Visualize overall forecasting performance using the 13 models specified in the caption. The plot in the manuscript shows only 12 models! Currently it is hard to determine the exact grouping used (e.g. salmon, marine fish productivity) because there is no corresponding label shipped with the data. Nevertheless, the plots pretty much look like Figure 1 from the paper!
mean_ASE <- ddply(models_selected, .(Database, model_type, data_dist, step_ahead), summarize, mean_log_ASE = log(mean(ASE, na.rm = T)))
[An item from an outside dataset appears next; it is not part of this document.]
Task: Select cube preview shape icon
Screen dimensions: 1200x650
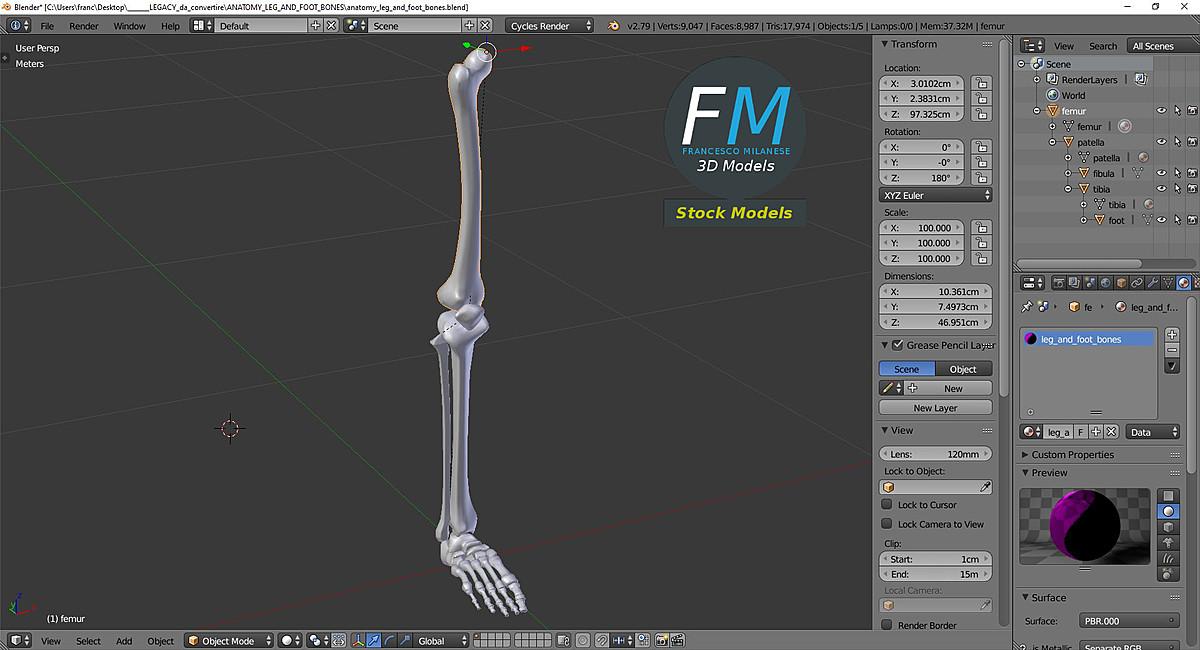Action: (1167, 527)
ggplot(data=subset(mean_ASE, step_ahead<5 & mean_log_ASE<60 & (Database == "salmon" | Database == "RAMlegacy.recperssb")), aes(x=model_type,y=mean_log_ASE, group=step_ahead, linetype=as.factor(step_ahead), size=as.factor(step_ahead), shape=data_dist)) + geom_point(size=2) + geom_line() +
theme(axis.text.x = element_text(angle=90, vjust=0.5, size=16)) + scale_linetype_manual(values=c("solid", "dashed", "dotted", "solid")) +
scale_size_manual(values=c(0.8,0.8,0.8,0.4)) + scale_shape_manual(values=c(2,1)) + facet_wrap(~Database)
# mean_ASE_salmon_all <- ddply(subset(models_selected, Species %in% c("Chinook", "Chum", "Pink", "Coho", "Sockeye")), .(model_type, step_ahead), summarize, mean_log_ASE = log(mean(ASE, na.rm = T)))
#
# ggplot(data=subset(mean_ASE_salmon_all, step_ahead<5), aes(x=model_type,y=mean_log_ASE, group=as.factor(step_ahead), linetype=as.factor(step_ahead), size=as.factor(step_ahead))) + geom_point() + geom_line() + theme(axis.text.x = element_text(angle=90, vjust=0.5, size=16)) + scale_size_manual(values=c(0.8,0.8,0.8,0.4)) + scale_linetype_manual(values=c("solid", "dashed", "dotted", "solid"))
Plot MASE for the different species of salmon separately. No “Coho” in the current dataset, hence no plot produced. Nevertheless, plots pretty similar to what was shown in the paper.
mean_ASE_salmon <- ddply(subset(models_selected, Species %in% c("Chinook", "Chum", "Pink", "Coho", "Sockeye")), .(Species, model_type, data_dist, step_ahead), summarize, mean_log_ASE = log(mean(ASE, na.rm = T)))
mean_ASE_salmon$Species <- factor(mean_ASE_salmon$Species ,levels(as.factor(mean_ASE_salmon$Species))[c(3,2,4,5,1)])
ggplot(data=subset(mean_ASE_salmon, step_ahead<5), aes(x=model_type,y=mean_log_ASE, group=as.factor(step_ahead), linetype=as.factor(step_ahead), size=as.factor(step_ahead), shape=data_dist)) + geom_point(size=2) + geom_point() + geom_line() + theme(axis.text.x = element_text(angle=90, vjust=0.5, size=16)) + facet_wrap(~Species) + scale_linetype_manual(values=c("solid", "dashed", "dotted", "solid")) + scale_size_manual(values=c(0.8,0.8,0.8,0.4)) + scale_shape_manual(values=c(2,1))
Based on meta information data set. This is pretty approximate, but ok as it was not the main target of the reproduction.
ggplot(subset(metainfo, Database %in% c("salmon" , "RAMlegacy.recperssb")), aes(x=training.acf)) + geom_histogram() + facet_wrap(~Database) + geom_vline(xintercept = 0, linetype="dashed", size=2)
## stat_bin: binwidth defaulted to range/30. Use 'binwidth = x' to adjust this.
## stat_bin: binwidth defaulted to range/30. Use 'binwidth = x' to adjust this.